**** DATA FOR THIS EXERCISE
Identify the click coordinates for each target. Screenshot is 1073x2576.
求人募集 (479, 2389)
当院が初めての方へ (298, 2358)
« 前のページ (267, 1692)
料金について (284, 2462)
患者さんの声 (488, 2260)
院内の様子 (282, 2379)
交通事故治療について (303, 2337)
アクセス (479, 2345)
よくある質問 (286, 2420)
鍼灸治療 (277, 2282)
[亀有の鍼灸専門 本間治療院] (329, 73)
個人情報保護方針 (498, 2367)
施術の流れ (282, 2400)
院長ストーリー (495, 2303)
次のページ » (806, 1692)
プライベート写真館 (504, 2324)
********
**** DATA FOR THIS EXERCISE
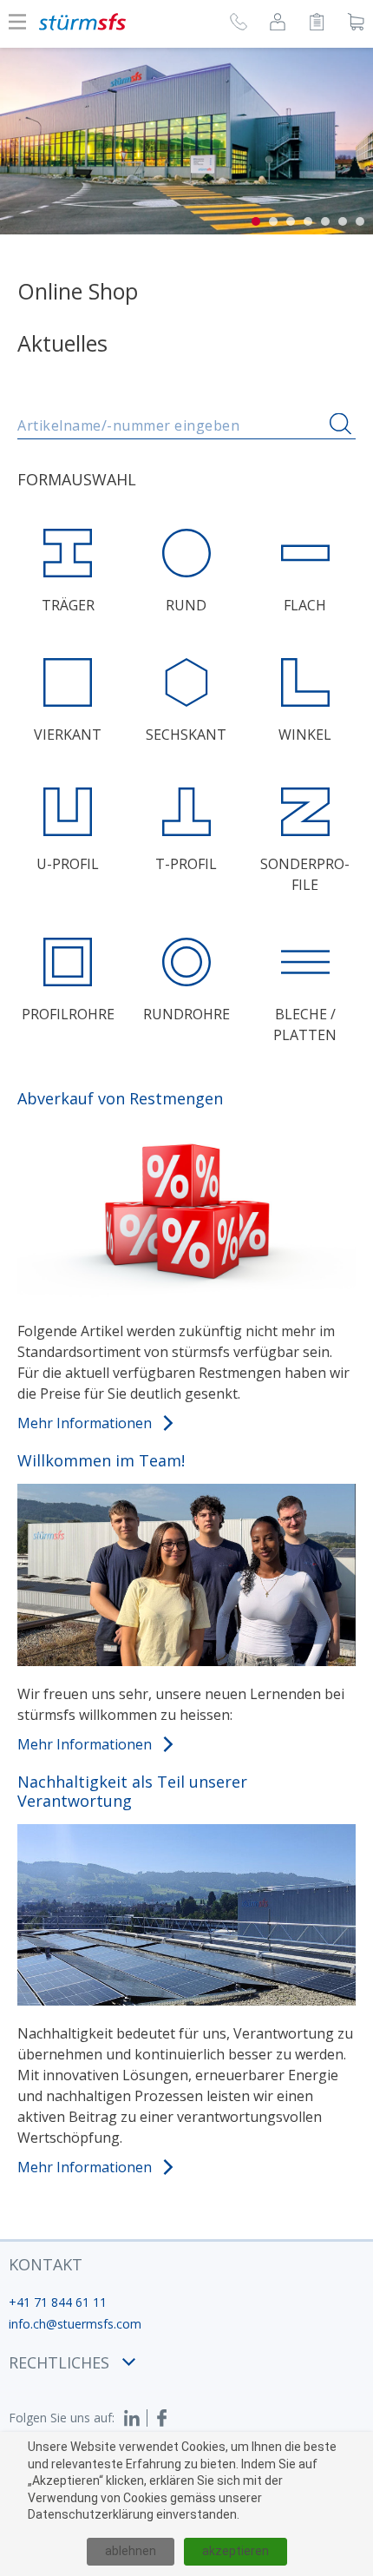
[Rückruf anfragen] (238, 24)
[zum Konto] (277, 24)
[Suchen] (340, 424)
********
* [EXERCISE BRIEF]:
Once the line with "求人募集 (479, 2389)" is found in the records above, print exactly that line and every line after it through the line with "プライベート写真館 (504, 2324)".

* [SOLUTION]:
求人募集 (479, 2389)
当院が初めての方へ (298, 2358)
« 前のページ (267, 1692)
料金について (284, 2462)
患者さんの声 (488, 2260)
院内の様子 (282, 2379)
交通事故治療について (303, 2337)
アクセス (479, 2345)
よくある質問 (286, 2420)
鍼灸治療 (277, 2282)
[亀有の鍼灸専門 本間治療院] (329, 73)
個人情報保護方針 (498, 2367)
施術の流れ (282, 2400)
院長ストーリー (495, 2303)
次のページ » (806, 1692)
プライベート写真館 (504, 2324)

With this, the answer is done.